With new refugees coming to Boise each month from places as varied as Iraq, Burundi and Sudan, Idaho history is quickly becoming enriched by the world cultures congregating here. And while volunteers in the Boise community have generously helped refugees acclimate to the American lifestyle, it is also important for Boiseans to understand the history of their newest citizens.

"The Boise community has a deeper connection to issues going on in Africa than maybe folks realize," said Amy Herzfeld, executive director of the Idaho Human Rights Education Center.

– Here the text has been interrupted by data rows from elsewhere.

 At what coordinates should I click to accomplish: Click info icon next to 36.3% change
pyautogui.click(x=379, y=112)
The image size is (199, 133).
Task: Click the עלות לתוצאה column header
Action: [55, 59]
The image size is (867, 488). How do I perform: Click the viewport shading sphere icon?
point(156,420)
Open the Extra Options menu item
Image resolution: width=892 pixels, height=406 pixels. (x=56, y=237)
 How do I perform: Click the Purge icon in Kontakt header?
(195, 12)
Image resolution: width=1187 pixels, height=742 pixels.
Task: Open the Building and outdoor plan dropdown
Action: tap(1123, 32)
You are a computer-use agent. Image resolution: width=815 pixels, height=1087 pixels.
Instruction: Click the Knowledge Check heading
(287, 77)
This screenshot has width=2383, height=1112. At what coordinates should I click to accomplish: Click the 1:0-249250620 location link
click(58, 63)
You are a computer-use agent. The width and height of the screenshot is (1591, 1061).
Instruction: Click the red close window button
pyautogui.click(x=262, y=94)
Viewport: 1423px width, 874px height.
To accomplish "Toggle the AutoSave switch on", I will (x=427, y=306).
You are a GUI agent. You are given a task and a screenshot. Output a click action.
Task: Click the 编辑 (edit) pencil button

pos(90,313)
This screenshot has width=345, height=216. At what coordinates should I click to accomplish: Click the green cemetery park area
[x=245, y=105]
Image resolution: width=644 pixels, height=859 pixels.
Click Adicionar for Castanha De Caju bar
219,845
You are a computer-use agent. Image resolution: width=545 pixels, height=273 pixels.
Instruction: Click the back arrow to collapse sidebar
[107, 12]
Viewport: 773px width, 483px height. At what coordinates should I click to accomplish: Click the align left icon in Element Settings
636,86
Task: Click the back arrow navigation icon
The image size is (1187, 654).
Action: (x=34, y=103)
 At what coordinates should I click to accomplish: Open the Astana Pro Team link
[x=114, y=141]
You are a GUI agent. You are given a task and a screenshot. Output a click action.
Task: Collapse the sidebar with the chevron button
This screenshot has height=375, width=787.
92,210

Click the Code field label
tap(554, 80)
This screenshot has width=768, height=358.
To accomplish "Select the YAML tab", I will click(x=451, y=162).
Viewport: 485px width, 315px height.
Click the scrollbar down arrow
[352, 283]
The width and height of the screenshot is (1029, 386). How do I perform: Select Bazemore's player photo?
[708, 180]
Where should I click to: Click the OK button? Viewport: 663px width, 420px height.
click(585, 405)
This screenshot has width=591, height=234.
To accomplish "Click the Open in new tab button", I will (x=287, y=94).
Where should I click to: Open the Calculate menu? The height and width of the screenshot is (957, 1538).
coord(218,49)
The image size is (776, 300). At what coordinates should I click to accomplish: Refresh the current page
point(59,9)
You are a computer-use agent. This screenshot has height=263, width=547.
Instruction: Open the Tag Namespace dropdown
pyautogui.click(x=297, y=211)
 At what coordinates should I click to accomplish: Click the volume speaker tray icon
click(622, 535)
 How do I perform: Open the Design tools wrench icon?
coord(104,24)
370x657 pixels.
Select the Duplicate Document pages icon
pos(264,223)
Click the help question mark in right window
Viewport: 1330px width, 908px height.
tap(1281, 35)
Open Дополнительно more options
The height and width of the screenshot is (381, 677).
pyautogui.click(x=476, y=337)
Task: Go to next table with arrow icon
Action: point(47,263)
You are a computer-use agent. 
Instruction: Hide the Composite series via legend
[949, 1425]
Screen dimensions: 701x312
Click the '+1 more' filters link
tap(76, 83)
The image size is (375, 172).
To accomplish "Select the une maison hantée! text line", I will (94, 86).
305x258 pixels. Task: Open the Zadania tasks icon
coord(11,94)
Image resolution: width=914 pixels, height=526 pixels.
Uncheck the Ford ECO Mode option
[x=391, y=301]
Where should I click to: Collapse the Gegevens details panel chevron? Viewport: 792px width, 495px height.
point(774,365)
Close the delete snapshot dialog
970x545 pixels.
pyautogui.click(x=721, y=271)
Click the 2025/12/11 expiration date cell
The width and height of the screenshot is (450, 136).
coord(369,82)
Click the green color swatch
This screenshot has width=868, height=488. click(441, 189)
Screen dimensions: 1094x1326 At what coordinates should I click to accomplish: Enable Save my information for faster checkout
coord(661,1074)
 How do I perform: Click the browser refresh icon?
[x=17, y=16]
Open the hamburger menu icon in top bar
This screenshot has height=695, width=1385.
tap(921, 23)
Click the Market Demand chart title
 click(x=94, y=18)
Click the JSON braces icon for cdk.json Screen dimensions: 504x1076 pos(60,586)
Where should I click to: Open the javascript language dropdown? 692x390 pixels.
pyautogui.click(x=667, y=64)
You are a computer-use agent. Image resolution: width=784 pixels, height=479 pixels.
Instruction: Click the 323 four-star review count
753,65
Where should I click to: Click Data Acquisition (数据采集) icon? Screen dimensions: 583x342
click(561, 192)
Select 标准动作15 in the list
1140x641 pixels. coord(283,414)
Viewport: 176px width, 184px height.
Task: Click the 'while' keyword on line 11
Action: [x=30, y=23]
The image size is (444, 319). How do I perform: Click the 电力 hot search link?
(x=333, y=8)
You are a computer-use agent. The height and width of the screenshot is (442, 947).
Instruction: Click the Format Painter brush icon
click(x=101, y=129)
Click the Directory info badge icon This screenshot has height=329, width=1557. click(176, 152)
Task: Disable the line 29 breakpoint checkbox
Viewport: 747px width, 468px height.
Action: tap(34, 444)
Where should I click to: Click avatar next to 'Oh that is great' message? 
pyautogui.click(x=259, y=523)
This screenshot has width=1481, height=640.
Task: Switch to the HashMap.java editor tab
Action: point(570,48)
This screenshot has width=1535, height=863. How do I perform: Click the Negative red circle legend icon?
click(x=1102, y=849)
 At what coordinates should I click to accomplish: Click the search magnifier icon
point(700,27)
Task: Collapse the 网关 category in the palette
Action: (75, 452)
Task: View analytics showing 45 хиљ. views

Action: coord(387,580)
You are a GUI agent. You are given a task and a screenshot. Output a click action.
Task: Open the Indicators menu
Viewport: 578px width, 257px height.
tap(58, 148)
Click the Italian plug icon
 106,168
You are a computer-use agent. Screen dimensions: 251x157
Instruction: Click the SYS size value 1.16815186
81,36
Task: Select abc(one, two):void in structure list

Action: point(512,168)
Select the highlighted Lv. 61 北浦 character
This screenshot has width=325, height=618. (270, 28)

In conjunction with the 80th anniversary of Anne Frank's birthday, the center partnered with the museum to bring the "Darfur: Photo-journalists Respond" exhibition to town in an effort to illuminate modern genocides and human-rights abuses. For its fifth annual Summer Institute, a conference for teachers from across Idaho, the center invited local refugees El Nour and poet and BW blogger Fidel Nshombo to tell their stories.

"The teachers who were attending the institute from around the state were really impressed by the exhibition, and they really valued the opportunity to interact personally with local members of the refugee community," said Herzfeld. "That really made the story come to life in a very powerful way."

For Zwolfer, involving members of the Sudanese refugee community in the exhibit has been invaluable. On a large plaque, with a smiling picture of El Nour, he explains his journey to Boise and the struggles he encountered on his way here. Relating the chilling scenes depicted in the photos snapped by internationally renowned photojournalists to the lives of Boise citizens adds a certain relevance that's missing from the images alone.

"People tend to see something like this and they think it's horrible, but then they walk out of the exhibit and they forget it instantly," said Zwolfer. "The way for it to resonate with people is to make a connection with a person, especially a person in their community."

On a recent weekday morning, a summer camp class of kids in matching lime green T-shirts wandered through the exhibition and made some connections of their own. Using their indoor voices, a couple of youngsters stopped in front of one of Sven Torfinn's photos of a destroyed village and lamented, "Aw, that's where their home was." As a young adult counselor herded the kids into the museum's next exhibition room, he exclaimed, "Wow, I thought Darfur was in Germany." In an effort to clear up misconceptions about Darfur, El Nour has made himself available to area teachers and organizations year round to give talks about his experience.

"People, they need to hear individual experiences," said El Nour. "We have a lot of people [in Boise] from Darfur, people who survived the genocide. The images and pictures work—it makes you moved and concerned—but when you hear somebody tell you his story, of how he escaped and how he lost his family and how he suffered and how he was determined to make it out through all the bloody scenes, I think that makes a difference."

Though the war in Darfur is far more complex than celebrity endorsements or "Save Darfur" bumper stickers would have us believe, exhibitions like "Darfur: Photo-journalists Respond" are helping to shed light on the conflict's central issues and encourage people to find out more. For Boiseans, that can be as easy as talking to our new Sudanese neighbors.

"We're hoping an exhibit like this can open a few people's eyes so that they can make that connection to the people in their community," said Zwolfer. "These are people that are now members of our community that we should respect that are now bringing a lot of their culture in with them."

For El Nour, speaking up about his experiences in Darfur is the least he can do to show gratitude to the community that has embraced him over the last six years.

"You've got to be proud that you belong to this community because Boise has been helpful for refugees in terms of providing a lot of help," said El Nour. "People volunteer to teach English, and people are so friendly and passionate about newcomers."

Through July 31. Open until 9 p.m. First Thursday. Admission is free. Idaho Historical Museum, 610 N. Julia Davis Dr., 208-334-2120, idahohistory.net.